# $event_par_mod_value_id and its full range



## aaronventure (Apr 4, 2022)

Where does the -1000000 to 0 part of this parameter get used?


----------



## EvilDragon (Apr 5, 2022)

It's used with "from script" modulator. However due to a bug, if you use the modulation shaper on "from script" modulator, it will clamp things to unipolar positive range only. I'm hoping this gets fixed in next version of Kontakt.


----------



## aaronventure (Apr 5, 2022)

EvilDragon said:


> It's used with "from script" modulator. However due to a bug, if you use the modulation shaper on "from script" modulator, it will clamp things to unipolar positive range only. I'm hoping this gets fixed in next version of Kontakt.


Ah, that explains it. 

Do you think this will get fixed? The feature has been here for the past 6 months, plenty of time for instruments to be made with this feature at their core. It is an absolute gamechanger for complex instruments, so what are the odds this gets left as it is and another one gets implemented to be bipolar?

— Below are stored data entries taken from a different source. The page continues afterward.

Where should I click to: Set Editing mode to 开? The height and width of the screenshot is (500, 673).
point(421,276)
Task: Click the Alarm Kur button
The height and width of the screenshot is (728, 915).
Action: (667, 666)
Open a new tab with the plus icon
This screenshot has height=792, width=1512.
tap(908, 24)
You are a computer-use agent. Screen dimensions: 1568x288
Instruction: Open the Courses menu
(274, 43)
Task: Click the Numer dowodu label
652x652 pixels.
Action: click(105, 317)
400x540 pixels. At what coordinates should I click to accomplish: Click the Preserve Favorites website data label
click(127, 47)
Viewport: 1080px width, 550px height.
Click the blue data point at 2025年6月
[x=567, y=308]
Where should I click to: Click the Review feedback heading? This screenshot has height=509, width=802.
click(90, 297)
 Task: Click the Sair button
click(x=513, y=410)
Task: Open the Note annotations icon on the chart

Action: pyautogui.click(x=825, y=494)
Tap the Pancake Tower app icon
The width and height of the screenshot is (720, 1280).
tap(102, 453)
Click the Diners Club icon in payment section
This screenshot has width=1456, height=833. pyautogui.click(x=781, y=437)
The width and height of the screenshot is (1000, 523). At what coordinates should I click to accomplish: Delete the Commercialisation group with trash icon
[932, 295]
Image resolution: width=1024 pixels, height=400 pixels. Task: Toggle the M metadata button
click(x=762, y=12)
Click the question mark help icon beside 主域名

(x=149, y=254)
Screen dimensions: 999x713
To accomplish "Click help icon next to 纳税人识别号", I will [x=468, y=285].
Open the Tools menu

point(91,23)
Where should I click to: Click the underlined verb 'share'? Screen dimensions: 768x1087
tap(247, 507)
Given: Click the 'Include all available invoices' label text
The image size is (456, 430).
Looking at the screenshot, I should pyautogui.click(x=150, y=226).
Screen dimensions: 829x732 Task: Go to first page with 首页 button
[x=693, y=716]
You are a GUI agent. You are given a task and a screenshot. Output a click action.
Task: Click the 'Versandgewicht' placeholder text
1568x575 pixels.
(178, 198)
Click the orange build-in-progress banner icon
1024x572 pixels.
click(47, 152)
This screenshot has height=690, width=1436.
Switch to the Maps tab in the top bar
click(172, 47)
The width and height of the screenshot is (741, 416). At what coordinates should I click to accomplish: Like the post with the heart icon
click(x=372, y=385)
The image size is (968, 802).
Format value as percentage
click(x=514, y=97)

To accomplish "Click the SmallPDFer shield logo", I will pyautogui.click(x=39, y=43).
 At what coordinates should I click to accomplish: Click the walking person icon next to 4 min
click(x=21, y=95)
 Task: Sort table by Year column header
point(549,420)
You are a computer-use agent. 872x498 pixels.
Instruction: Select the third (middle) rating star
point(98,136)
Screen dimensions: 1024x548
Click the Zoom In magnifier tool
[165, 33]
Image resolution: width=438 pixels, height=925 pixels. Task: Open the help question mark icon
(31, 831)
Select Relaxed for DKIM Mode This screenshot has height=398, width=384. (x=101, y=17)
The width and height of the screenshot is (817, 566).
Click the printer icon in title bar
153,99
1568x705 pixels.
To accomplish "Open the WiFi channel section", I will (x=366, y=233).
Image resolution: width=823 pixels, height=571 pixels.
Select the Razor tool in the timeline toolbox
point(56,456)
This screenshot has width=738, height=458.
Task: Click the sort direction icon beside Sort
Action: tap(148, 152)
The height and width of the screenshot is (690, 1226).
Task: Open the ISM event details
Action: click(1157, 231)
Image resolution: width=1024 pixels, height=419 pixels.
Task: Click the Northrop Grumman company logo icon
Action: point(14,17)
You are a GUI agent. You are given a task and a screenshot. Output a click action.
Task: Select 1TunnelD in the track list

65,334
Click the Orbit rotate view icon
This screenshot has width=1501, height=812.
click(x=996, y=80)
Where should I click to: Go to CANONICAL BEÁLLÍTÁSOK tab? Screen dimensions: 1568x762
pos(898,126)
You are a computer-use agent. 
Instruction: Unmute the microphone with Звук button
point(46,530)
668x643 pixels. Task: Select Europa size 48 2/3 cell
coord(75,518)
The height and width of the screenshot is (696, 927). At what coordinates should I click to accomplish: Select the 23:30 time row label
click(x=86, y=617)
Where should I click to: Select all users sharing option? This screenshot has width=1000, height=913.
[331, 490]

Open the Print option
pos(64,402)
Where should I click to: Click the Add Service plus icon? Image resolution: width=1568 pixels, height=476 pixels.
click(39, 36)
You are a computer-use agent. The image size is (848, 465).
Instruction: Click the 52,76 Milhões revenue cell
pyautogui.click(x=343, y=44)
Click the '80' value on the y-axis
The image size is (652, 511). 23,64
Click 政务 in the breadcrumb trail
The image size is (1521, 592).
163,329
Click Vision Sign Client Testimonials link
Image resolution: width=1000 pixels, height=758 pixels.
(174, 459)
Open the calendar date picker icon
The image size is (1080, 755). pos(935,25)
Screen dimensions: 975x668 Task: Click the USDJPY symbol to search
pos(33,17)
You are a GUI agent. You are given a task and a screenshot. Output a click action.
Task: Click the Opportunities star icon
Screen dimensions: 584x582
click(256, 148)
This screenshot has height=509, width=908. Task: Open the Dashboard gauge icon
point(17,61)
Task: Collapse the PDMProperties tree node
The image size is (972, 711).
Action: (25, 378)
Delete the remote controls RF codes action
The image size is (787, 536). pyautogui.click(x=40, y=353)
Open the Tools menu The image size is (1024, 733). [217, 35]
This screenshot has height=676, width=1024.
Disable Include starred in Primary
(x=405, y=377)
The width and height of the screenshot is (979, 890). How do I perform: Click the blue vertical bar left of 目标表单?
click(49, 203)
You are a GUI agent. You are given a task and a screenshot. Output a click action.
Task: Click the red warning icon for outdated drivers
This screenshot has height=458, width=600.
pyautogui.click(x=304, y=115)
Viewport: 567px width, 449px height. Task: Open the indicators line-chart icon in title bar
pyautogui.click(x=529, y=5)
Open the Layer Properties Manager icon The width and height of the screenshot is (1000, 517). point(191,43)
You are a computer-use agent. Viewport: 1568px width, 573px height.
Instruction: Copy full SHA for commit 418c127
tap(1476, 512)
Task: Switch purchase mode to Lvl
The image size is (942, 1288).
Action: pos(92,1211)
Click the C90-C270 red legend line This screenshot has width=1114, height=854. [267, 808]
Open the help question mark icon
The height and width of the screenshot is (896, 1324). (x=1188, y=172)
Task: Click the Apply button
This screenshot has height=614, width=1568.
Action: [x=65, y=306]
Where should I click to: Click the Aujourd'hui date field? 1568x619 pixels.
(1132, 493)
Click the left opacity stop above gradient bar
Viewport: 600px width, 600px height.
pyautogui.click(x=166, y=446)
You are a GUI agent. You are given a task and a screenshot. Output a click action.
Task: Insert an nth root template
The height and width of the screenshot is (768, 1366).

There are simple, but not quite elegant workarounds to the current clamping problem but if this gets fixed then it will break the functionality of patches using these workarounds unless the values are hard-limited to the positive range.


----------



## EvilDragon (Apr 5, 2022)

I don't think there's gonna be another "from script" modulator that has this fixed. Seems a lot more trouble than worth. What makes more sense (to me at least) is to just make it properly bipolar, and upon loading the patch force a modification of all active mod shapers belonging to "from script" modulators to the top right half (left half would be pinned to 50%), which would retain their existing behavior. But that's just my 2c. This gets complicated if you're in Table mode, though, because you effectively lose half of your values this way... And actually in regular curve mode, the curve becomes really weird constrained to that top right quarter... So I don't know what will ultimately happen. Maybe it also just becomes bipolar and if anyone used "from script" + mod shaper would have to update. Needs to be discussed.

I'd also argue using the mod shaper with "from script" modulator is not really super necessary, since you decide what you want the modulator value to be in the script itself anyways...


----------



## aaronventure (Apr 5, 2022)

Good points all. Remains to be seen. 



EvilDragon said:


> I'd also argue using the mod shaper with "from script" modulator is not really super necessary, since you decide what you want the modulator value to be in the script itself anyways...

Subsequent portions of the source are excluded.